Pero cuando tenía 8 años todo resplandecía a su alrededor. Miraba al cielo inquisitoriamente, buscando entender su mecanismo; observaba, maravillado, el movimiento de los insectos.
Ahora, le explican el funcionamiento de los aviones, pero aún recuerda a esos voladores minúsculos moverse en todas las direcciones a una tremenda velocidad sin chocar unos contra otros. Qué torpes le parecen ahora esos voladores de acero, qué decepcionante es la técnica humana. “Y ¿cuál es la otra técnica, la de los insectos voladores? ¿Quién la habrá creado? Acaso…” No puede seguir, pues lo primero que ha aprendido en todas las instituciones académicas por las que, inevitablemente, ha ido pasando es que no hay Dios. La otra técnica la ha desarrollado el azar.
“Si pudiera volver a los 8 años… Yo tenía una visión unificada de la existencia, yo era parte de esa unificación.” No hay marcha atrás. A cada paso que da, encuentra la decepción. Sin embargo, ese puede ser el hilo conductor que nos lleve de vuelta a la visión que teníamos a los 8 años.

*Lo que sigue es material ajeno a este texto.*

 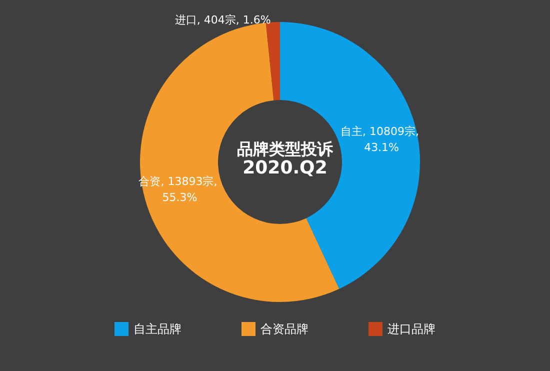 What do you see at coordinates (284, 329) in the screenshot?
I see `legend-label: 合资品牌` at bounding box center [284, 329].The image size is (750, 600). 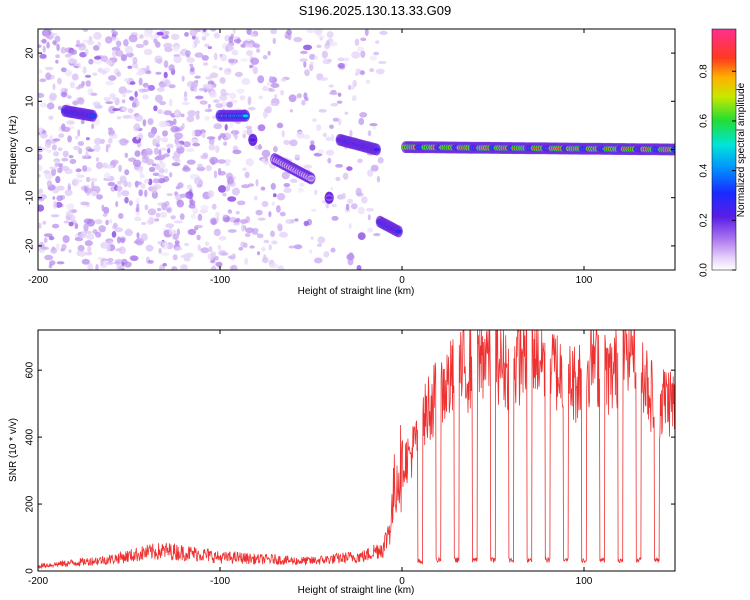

Nos decepciona la vida porque vivimos apegados a nuestro subjetivismo, a la visión que proyecta la cultura, a su subjetivismo. El nuestro estaba lleno de preguntas, de interrogantes, de búsqueda… pero ahora solo nos interesa saber cuándo la IBM secará al mercado la pantalla transparente que se proyecta en el aire. ¡Eso sí que es progreso! ¡Eso sí que es prodigio! No la Luna, el Sol, las estrellas… Ya no hay insectos tampoco. Las ciudades están “desinfectadas”.
Ese subjetivismo cultural, convertido ahora en el objetivismo absoluto, a través de la tecnología y de la “ciencia”, es la causa de tu decepción existencial. Te han dicho que la muerte es el final de todo. Te han señalado con el dedo índice los esqueletos carcomidos por el tiempo, o te han entregado una bonita caja con las cenizas de tu madre. “En verdad que no somos nada”, ha musitado alguien, y todos han asentido.
Mas la muerte es el principio de todo. ¿No recuerdas? Está en ti, en ese impulso vital, en esas ansias de existir y de conocer. No desees recibir el pasaporte verde o el pase excelso, desea que se abra, a su tiempo, la puerta de la muerte, el pasaporte a la eternidad, al éxtasis, al conocimiento.
Cree en ti, bucea en tu interior, límpialo del subjetivismo cultural. Hay un Jardín esperándote, mas no es el jardín que la gente se construye alrededor de su casita. Ese es un jardín que solo acarrea decepción. Pusiste tus esperanzas en algo frágil, efímero, inconsistente… y ahora te sientes decepcionado. Te sientes decepcionado con tu matrimonio, con tus hijos, con la fama, con el dinero… Nada de eso es decepcionante si lo contemplas como medios y no como fines.
Es decepcionante y patético cuando buscamos la inmortalidad en este mundo. Escucha a esos científicos psicópatas que, desde los tiempos del doctor Frankenstein, no paran de decirnos que es cuestión de tiempo el que acaben con la muerte y con las enfermedades. No queremos que acaben con la muerte ni con las enfermedades. Queremos cumplir con cada fase existencial sin que ninguna de ellas se inmiscuya en las otras. No queremos ser niños adultos ni adultos niños. Cada etapa tiene su razón de ser y su sabiduría.
Deja que vuelva a aflorar ese impulso vital, ese molde en el que fuiste creado. La decepción es solo una mala postura cuando nuestro subjetivismo ha sido teñido de subjetivismo cultural.
Somos inmortales, sanos, sabios… en el Jardín de las delicias.